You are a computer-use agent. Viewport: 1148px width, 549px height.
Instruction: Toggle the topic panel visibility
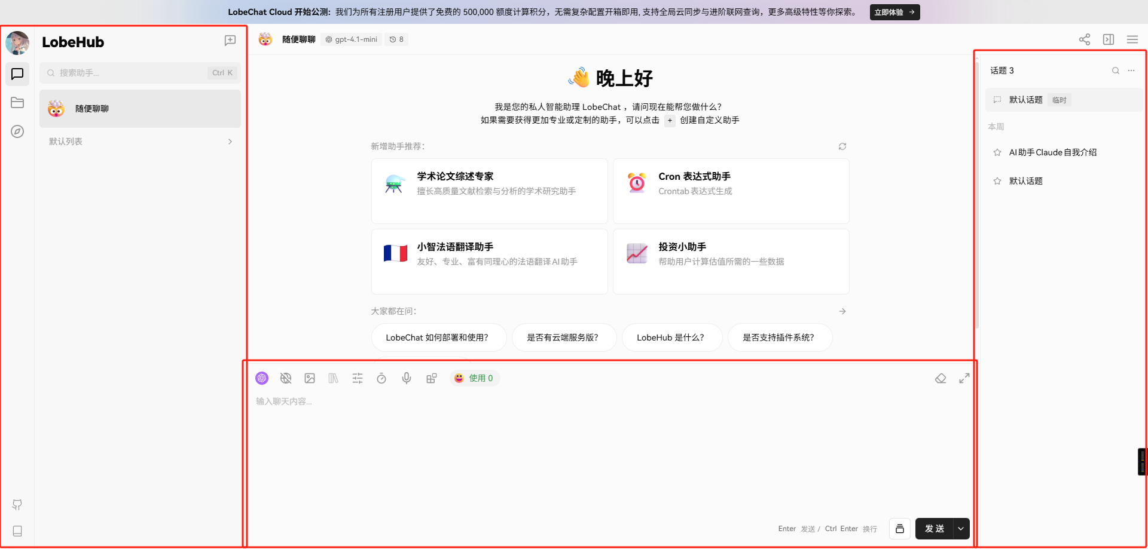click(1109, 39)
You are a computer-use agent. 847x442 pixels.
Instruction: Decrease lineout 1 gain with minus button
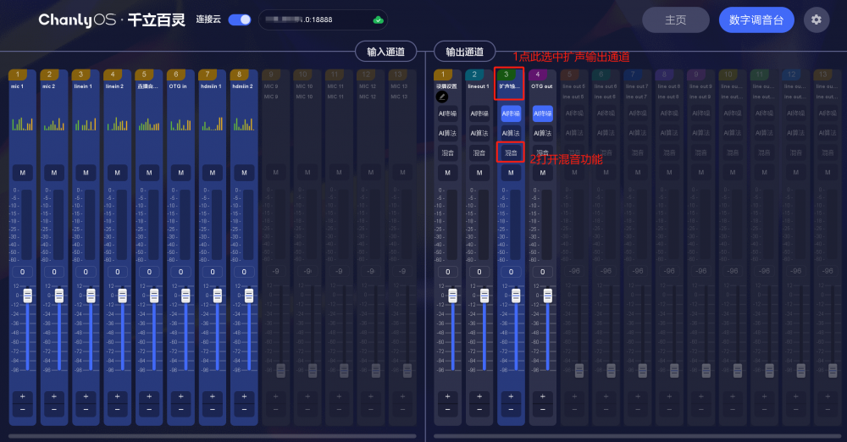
────────────────────────────────────────
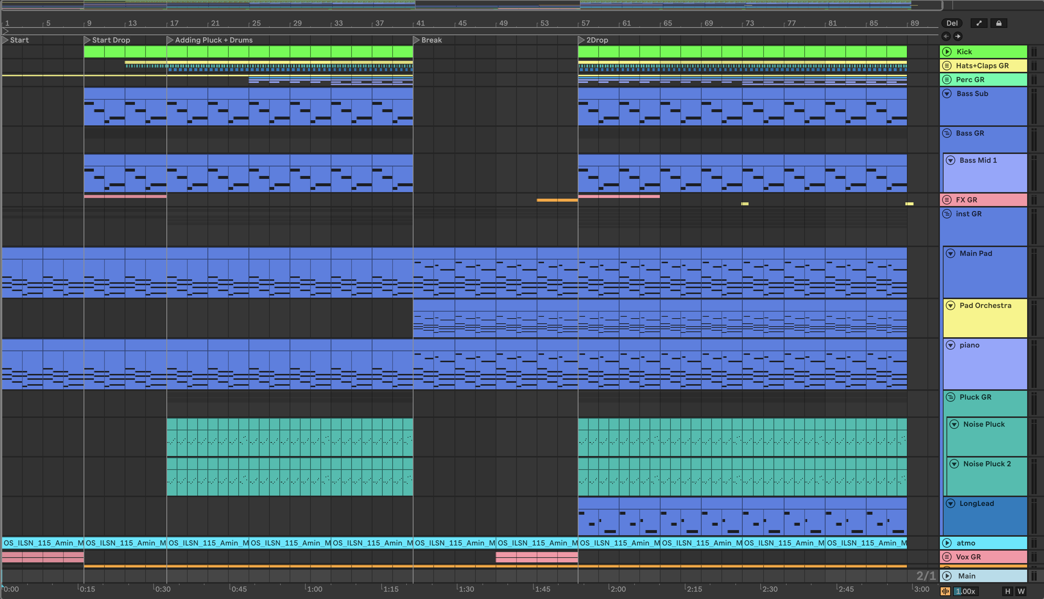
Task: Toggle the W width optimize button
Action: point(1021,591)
────────────────────────────────────────
## Aim of the exercise
Starting at the line that has "You are a computer-use agent. Viewport: 1148px" and stopping after the one that has "click(1109, 39)", put those lines of the entries into a numbered list with no blank lines. Leave out the pictures.

## Written response
1. You are a computer-use agent. Viewport: 1148px width, 549px height.
2. Instruction: Toggle the topic panel visibility
3. click(1109, 39)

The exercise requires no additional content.